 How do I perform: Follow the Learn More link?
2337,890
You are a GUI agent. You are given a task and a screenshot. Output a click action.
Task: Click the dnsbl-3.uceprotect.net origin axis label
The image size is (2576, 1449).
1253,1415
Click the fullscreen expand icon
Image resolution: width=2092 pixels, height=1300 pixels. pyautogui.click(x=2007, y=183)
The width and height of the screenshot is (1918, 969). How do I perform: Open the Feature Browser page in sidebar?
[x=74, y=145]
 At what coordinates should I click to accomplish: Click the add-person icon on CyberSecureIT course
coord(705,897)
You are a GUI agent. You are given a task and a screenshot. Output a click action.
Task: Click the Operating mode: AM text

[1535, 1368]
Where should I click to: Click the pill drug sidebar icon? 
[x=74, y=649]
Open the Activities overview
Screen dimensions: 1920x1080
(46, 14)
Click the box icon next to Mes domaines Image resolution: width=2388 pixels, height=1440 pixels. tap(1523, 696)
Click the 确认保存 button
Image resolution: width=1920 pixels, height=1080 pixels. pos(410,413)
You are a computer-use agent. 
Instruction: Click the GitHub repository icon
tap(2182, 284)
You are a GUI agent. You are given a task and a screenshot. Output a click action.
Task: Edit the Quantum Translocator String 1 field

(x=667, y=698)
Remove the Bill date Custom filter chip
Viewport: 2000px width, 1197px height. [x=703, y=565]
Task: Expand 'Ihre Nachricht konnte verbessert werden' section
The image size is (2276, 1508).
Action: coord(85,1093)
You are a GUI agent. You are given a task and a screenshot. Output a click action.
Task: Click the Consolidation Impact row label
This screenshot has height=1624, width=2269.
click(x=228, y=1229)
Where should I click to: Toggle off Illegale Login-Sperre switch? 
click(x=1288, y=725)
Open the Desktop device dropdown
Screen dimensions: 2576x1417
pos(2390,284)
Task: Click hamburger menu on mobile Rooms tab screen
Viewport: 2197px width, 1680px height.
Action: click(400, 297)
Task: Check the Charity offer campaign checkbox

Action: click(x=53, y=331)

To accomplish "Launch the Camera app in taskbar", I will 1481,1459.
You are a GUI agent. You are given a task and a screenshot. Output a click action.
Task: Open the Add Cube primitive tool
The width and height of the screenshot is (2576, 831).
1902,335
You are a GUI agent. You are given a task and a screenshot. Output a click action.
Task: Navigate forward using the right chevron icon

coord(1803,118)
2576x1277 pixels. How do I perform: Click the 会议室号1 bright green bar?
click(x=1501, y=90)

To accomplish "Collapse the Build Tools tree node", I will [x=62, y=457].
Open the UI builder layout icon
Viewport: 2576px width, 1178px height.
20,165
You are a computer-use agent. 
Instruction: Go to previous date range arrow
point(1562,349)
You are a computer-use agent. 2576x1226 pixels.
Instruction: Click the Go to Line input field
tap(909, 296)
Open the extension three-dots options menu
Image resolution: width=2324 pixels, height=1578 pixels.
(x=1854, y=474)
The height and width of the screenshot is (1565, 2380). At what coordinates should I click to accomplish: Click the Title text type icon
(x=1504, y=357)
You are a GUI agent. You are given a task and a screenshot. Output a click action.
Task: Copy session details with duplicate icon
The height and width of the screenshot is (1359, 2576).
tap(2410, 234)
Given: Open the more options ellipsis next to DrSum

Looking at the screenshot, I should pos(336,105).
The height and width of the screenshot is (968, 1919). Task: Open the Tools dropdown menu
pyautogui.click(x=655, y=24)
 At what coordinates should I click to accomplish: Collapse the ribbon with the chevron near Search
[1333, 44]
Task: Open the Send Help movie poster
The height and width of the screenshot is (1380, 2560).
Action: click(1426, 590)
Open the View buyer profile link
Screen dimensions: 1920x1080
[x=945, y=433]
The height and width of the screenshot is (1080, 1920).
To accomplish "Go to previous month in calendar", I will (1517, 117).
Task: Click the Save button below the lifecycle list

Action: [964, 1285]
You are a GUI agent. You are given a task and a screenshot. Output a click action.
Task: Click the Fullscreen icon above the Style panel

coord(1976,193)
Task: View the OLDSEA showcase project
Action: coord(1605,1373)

__________________________________________________

## Your assignment
Going down the listing above, begin printing at the line with "This screenshot has height=1624, width=2269." and finish with the line with "You are a computer-use agent. 2576x1226", exactly as they appear.

## Your response
This screenshot has height=1624, width=2269.
click(x=228, y=1229)
Where should I click to: Toggle off Illegale Login-Sperre switch? 
click(x=1288, y=725)
Open the Desktop device dropdown
Screen dimensions: 2576x1417
pos(2390,284)
Task: Click hamburger menu on mobile Rooms tab screen
Viewport: 2197px width, 1680px height.
Action: click(400, 297)
Task: Check the Charity offer campaign checkbox

Action: click(x=53, y=331)

To accomplish "Launch the Camera app in taskbar", I will 1481,1459.
You are a GUI agent. You are given a task and a screenshot. Output a click action.
Task: Open the Add Cube primitive tool
The width and height of the screenshot is (2576, 831).
1902,335
You are a GUI agent. You are given a task and a screenshot. Output a click action.
Task: Navigate forward using the right chevron icon

coord(1803,118)
2576x1277 pixels. How do I perform: Click the 会议室号1 bright green bar?
click(x=1501, y=90)

To accomplish "Collapse the Build Tools tree node", I will [x=62, y=457].
Open the UI builder layout icon
Viewport: 2576px width, 1178px height.
20,165
You are a computer-use agent. 
Instruction: Go to previous date range arrow
point(1562,349)
You are a computer-use agent. 2576x1226 pixels.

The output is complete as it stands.